Copy word for word the part of the records below that opens with the line containing "Given: Toggle rising" and closes with the line containing "[x=383, y=34]". Omit the pictures from your copy.

-- Start Recorded data --

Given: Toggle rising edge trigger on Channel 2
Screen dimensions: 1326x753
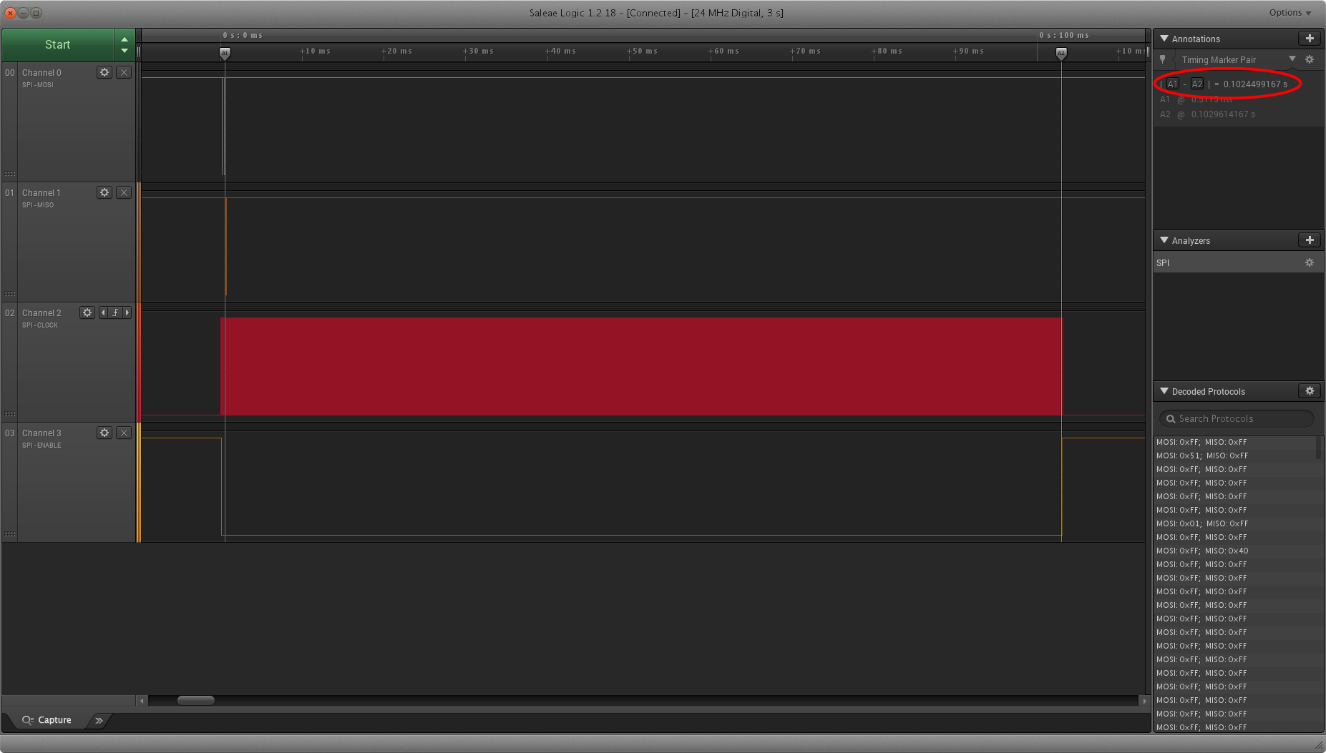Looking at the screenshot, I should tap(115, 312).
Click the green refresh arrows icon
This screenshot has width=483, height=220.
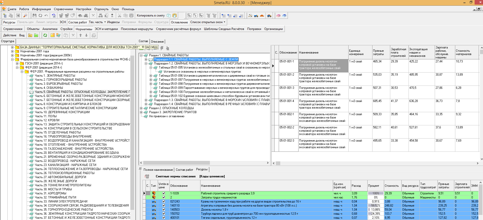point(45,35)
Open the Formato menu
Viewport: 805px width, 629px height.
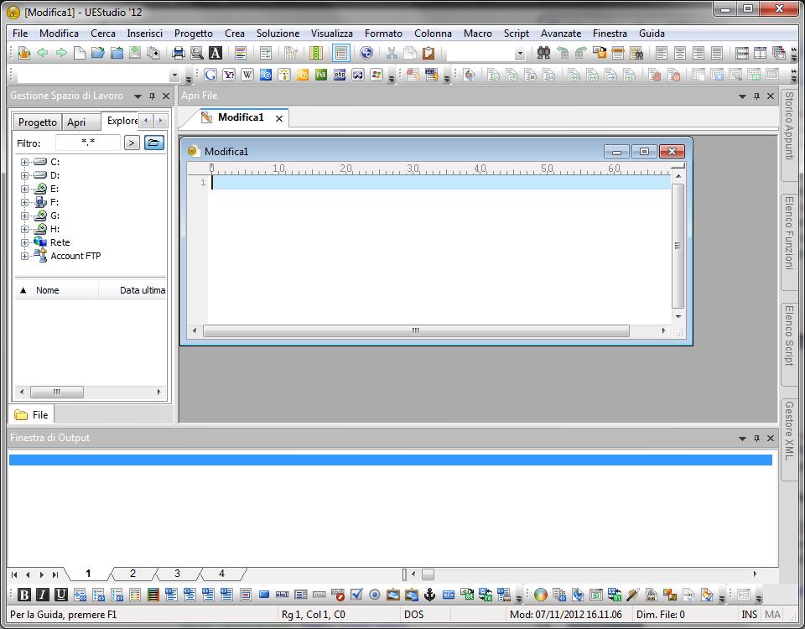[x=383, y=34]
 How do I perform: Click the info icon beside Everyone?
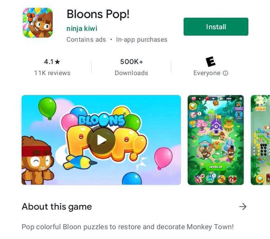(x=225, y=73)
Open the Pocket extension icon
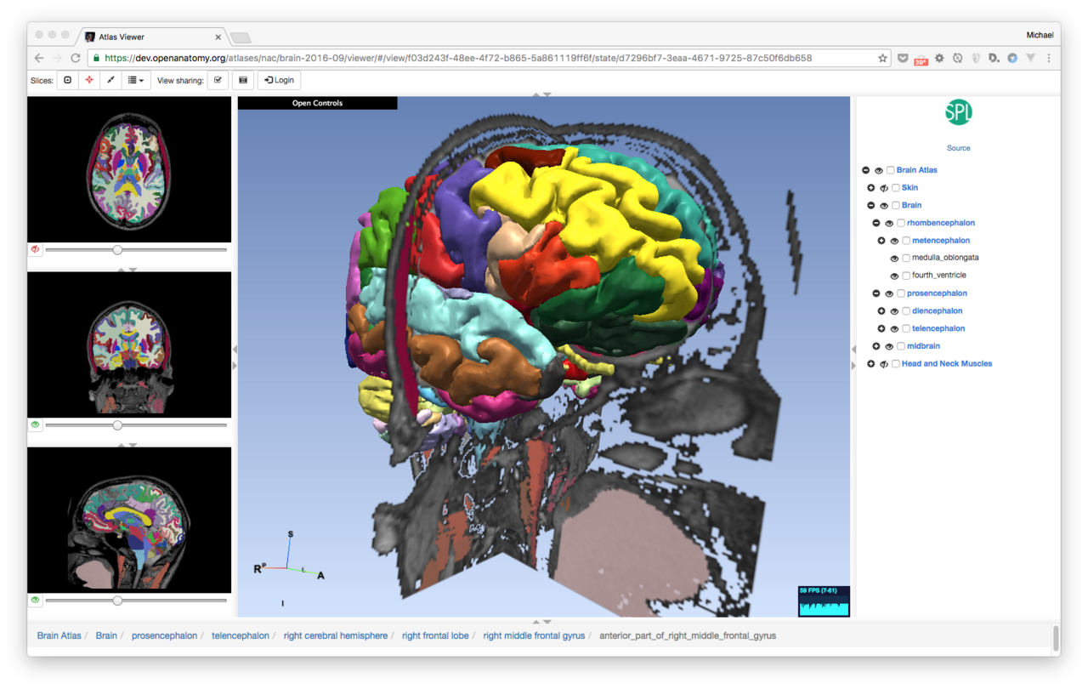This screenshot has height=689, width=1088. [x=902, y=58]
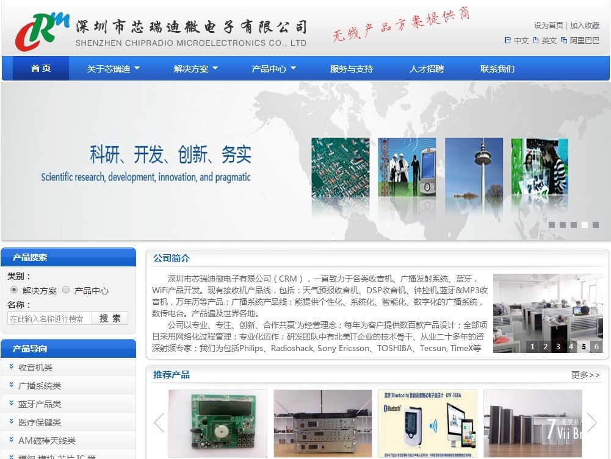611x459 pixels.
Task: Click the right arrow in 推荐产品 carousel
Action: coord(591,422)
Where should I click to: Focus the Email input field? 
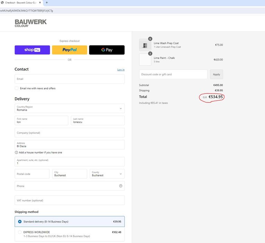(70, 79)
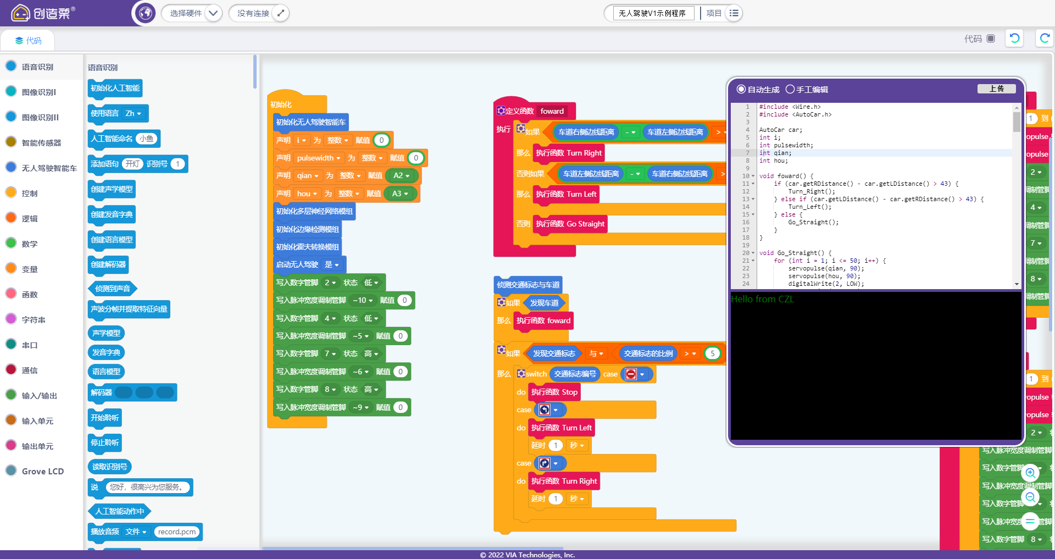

-- End Recorded data --
-- Start Recorded data --

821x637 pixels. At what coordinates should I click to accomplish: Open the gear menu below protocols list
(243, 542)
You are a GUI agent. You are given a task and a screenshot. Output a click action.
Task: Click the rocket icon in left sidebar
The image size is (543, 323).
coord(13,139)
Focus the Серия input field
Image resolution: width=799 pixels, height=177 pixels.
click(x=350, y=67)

-- End Recorded data --

### [Exercise solution]
Given: Toggle rising edge trigger on Channel 2
Screen dimensions: 1326x753
Looking at the screenshot, I should tap(115, 312).
Click the green refresh arrows icon
This screenshot has width=483, height=220.
point(45,35)
Open the Formato menu
Viewport: 805px width, 629px height.
[x=383, y=34]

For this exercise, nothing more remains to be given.